▸ **Task objective**
Every line of the data that includes "badge" should be copied out.

▸ **Data for this task**

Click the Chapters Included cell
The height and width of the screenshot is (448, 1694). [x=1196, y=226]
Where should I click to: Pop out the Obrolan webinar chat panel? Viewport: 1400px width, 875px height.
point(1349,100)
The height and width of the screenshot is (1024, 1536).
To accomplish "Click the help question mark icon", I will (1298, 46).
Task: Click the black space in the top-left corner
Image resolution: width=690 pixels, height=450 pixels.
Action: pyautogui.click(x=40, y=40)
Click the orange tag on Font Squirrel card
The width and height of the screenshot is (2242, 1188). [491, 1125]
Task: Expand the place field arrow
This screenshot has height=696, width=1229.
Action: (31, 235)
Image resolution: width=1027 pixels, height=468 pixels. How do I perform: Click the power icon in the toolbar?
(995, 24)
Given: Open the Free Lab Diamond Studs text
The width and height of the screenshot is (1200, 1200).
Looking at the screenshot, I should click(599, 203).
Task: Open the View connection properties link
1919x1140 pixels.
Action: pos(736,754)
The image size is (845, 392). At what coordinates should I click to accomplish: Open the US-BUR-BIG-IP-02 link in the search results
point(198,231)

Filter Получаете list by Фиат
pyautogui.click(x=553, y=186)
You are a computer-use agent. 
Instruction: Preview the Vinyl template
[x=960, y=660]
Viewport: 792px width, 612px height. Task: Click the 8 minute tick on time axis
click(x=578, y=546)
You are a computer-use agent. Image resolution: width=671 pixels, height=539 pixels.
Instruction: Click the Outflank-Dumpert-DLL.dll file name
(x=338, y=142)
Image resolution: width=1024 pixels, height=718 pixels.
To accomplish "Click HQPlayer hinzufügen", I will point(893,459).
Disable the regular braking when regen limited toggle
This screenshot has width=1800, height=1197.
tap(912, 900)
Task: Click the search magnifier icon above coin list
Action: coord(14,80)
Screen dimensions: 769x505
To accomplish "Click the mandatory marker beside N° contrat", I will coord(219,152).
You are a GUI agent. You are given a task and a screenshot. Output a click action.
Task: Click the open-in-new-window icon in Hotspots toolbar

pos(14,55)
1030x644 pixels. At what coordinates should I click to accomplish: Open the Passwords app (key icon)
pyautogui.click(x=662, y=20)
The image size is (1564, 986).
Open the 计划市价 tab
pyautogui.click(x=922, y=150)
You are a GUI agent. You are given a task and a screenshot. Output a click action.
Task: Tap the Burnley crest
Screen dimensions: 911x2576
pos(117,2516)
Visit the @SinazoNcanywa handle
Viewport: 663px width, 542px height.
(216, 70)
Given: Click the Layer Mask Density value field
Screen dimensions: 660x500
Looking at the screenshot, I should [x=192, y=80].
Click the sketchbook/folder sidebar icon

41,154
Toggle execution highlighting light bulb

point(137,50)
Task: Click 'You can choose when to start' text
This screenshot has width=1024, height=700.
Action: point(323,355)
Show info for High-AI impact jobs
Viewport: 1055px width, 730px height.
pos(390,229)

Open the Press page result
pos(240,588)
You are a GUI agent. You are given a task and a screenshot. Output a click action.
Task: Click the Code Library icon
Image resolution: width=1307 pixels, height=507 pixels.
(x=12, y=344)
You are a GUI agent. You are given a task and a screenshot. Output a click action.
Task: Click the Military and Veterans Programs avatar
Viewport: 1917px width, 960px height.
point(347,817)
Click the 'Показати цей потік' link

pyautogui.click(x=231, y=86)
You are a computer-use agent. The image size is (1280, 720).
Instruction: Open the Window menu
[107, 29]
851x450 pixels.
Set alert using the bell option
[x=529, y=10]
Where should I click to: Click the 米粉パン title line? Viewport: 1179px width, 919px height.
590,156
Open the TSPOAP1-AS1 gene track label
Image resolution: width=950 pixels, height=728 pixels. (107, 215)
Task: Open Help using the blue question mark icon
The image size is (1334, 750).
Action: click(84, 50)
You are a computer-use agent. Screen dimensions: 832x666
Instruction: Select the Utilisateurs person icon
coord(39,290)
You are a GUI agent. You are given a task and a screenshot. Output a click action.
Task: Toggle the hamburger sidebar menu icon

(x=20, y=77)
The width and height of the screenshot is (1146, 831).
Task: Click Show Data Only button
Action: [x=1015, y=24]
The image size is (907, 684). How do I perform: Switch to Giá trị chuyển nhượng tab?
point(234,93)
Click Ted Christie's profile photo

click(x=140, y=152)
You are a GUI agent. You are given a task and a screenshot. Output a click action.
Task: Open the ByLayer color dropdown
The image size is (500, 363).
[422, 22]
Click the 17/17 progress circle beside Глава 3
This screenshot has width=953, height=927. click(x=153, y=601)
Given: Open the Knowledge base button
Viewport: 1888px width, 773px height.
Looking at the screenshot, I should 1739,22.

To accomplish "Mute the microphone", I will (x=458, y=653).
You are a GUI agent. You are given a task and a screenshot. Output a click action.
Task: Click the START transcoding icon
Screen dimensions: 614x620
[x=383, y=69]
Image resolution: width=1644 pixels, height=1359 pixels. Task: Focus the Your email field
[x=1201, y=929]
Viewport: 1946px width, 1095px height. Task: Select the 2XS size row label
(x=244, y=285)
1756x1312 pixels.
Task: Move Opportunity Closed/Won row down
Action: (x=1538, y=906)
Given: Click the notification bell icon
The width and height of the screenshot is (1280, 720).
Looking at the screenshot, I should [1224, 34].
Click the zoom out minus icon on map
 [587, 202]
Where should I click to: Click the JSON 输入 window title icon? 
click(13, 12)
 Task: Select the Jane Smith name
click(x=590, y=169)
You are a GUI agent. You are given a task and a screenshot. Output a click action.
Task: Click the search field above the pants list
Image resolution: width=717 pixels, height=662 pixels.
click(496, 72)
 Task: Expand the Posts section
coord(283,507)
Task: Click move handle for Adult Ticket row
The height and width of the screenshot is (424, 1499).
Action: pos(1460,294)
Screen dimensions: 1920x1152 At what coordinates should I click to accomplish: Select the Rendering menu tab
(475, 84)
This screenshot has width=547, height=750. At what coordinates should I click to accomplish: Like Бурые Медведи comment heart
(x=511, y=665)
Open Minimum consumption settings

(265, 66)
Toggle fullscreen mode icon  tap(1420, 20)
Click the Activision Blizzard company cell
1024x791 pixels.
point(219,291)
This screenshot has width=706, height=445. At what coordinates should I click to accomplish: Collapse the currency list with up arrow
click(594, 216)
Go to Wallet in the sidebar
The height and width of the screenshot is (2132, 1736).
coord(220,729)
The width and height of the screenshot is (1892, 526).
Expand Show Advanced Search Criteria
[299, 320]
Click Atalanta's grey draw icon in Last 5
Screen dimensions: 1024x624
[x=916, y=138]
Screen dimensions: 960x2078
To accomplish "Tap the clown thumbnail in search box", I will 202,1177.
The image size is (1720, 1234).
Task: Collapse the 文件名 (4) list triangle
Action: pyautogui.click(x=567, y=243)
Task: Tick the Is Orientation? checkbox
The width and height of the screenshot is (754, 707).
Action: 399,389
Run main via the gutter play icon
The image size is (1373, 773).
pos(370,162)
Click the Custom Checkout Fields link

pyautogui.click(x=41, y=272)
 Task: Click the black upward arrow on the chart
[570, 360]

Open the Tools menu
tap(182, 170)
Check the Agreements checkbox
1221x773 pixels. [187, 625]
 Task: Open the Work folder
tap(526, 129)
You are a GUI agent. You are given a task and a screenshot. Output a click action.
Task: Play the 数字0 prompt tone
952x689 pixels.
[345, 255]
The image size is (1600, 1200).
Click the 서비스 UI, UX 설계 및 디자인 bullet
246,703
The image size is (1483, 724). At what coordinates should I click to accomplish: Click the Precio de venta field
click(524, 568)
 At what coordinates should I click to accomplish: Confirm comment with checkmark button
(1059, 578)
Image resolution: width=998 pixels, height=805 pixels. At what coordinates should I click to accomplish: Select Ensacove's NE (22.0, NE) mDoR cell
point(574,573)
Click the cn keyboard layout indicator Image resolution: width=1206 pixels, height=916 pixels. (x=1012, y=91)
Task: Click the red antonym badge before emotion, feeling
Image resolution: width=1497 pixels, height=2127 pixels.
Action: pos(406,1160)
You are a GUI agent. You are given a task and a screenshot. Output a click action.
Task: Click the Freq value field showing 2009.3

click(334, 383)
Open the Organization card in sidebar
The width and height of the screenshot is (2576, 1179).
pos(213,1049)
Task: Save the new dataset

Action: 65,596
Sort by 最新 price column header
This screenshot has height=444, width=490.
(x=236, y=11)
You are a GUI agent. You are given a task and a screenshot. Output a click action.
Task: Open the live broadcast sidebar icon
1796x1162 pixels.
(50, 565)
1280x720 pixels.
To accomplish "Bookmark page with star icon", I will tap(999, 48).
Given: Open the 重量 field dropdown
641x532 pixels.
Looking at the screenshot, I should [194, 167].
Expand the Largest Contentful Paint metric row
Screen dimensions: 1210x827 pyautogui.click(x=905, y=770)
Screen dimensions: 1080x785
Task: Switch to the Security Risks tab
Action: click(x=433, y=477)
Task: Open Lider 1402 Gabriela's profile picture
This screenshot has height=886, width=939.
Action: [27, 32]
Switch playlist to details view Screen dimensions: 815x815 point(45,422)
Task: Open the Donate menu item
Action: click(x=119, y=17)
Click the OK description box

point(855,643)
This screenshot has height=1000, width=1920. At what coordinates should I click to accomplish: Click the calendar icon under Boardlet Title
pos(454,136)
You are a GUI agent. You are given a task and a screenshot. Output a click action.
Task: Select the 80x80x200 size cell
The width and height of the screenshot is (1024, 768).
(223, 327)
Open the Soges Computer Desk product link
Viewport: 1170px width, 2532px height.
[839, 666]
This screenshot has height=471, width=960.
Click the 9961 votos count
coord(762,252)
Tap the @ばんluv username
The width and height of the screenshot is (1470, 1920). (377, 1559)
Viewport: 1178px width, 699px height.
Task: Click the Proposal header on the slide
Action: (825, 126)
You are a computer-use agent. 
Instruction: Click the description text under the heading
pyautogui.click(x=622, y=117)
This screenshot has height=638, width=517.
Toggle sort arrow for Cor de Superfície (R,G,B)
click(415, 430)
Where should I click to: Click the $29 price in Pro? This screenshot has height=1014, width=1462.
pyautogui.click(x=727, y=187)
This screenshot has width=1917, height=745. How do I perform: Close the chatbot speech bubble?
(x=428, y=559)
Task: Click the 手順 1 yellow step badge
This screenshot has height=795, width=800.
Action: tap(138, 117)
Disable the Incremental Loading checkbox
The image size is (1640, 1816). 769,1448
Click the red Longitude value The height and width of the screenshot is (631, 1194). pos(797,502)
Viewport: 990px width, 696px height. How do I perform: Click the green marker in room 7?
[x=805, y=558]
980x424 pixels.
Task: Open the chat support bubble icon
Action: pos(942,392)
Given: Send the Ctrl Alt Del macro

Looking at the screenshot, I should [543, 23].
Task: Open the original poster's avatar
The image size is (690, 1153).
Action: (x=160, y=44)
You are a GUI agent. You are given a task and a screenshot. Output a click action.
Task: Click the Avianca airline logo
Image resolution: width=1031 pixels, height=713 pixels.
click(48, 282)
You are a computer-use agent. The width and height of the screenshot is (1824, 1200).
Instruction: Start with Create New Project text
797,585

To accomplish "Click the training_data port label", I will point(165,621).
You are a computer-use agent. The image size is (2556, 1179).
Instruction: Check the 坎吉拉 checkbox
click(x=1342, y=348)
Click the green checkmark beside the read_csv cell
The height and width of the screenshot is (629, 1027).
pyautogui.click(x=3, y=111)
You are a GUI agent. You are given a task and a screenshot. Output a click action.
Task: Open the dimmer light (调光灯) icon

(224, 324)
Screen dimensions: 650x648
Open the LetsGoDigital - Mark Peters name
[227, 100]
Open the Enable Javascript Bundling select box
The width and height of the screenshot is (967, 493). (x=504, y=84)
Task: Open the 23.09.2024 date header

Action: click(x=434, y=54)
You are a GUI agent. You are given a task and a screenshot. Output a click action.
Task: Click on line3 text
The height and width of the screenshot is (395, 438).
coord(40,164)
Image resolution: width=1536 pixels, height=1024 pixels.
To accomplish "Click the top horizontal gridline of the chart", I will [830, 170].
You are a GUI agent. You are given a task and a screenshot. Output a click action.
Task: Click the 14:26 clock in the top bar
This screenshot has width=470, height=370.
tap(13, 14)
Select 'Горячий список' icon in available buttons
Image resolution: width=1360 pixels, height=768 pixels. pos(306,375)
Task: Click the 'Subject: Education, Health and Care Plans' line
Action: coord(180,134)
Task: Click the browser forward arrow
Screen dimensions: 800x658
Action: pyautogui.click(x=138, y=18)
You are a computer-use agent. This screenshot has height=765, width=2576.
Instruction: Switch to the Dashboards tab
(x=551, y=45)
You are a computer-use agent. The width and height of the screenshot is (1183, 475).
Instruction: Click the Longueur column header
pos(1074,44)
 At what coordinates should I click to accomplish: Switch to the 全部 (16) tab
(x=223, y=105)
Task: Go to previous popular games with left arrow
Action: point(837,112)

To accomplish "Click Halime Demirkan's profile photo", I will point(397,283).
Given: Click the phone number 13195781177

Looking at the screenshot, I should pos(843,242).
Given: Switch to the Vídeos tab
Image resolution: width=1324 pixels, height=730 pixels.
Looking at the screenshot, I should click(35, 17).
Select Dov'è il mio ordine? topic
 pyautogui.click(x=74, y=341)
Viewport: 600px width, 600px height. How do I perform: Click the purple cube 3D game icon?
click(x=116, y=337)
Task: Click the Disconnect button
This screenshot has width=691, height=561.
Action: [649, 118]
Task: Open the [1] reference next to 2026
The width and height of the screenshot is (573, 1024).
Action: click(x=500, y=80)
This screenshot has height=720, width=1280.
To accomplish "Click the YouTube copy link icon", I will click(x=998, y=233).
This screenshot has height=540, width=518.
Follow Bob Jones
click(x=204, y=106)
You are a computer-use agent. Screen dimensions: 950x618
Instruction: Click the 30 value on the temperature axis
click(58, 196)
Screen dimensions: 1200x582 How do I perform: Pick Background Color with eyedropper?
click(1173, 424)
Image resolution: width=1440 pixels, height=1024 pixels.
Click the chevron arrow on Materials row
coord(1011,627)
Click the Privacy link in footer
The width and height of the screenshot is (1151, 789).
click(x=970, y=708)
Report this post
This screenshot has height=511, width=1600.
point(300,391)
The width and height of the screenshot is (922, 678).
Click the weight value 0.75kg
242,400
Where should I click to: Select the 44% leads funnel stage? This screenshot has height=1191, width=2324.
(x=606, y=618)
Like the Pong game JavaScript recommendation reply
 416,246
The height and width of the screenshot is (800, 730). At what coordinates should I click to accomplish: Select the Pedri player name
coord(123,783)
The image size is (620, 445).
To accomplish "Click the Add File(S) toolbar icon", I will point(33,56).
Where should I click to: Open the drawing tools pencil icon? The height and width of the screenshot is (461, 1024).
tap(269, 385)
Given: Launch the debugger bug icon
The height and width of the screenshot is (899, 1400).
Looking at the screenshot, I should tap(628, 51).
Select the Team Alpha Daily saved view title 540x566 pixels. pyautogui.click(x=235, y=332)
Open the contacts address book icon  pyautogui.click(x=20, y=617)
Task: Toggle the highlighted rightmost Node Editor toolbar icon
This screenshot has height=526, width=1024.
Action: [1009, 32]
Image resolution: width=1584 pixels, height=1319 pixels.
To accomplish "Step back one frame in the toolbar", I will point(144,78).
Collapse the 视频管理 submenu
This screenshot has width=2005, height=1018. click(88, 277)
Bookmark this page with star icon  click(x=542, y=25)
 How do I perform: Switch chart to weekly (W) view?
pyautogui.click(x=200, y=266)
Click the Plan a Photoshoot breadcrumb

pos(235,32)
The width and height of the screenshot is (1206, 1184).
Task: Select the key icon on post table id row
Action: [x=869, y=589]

▸ **Result**
Task: Click the red antonym badge before emotion, feeling
Task: Click the 手順 1 yellow step badge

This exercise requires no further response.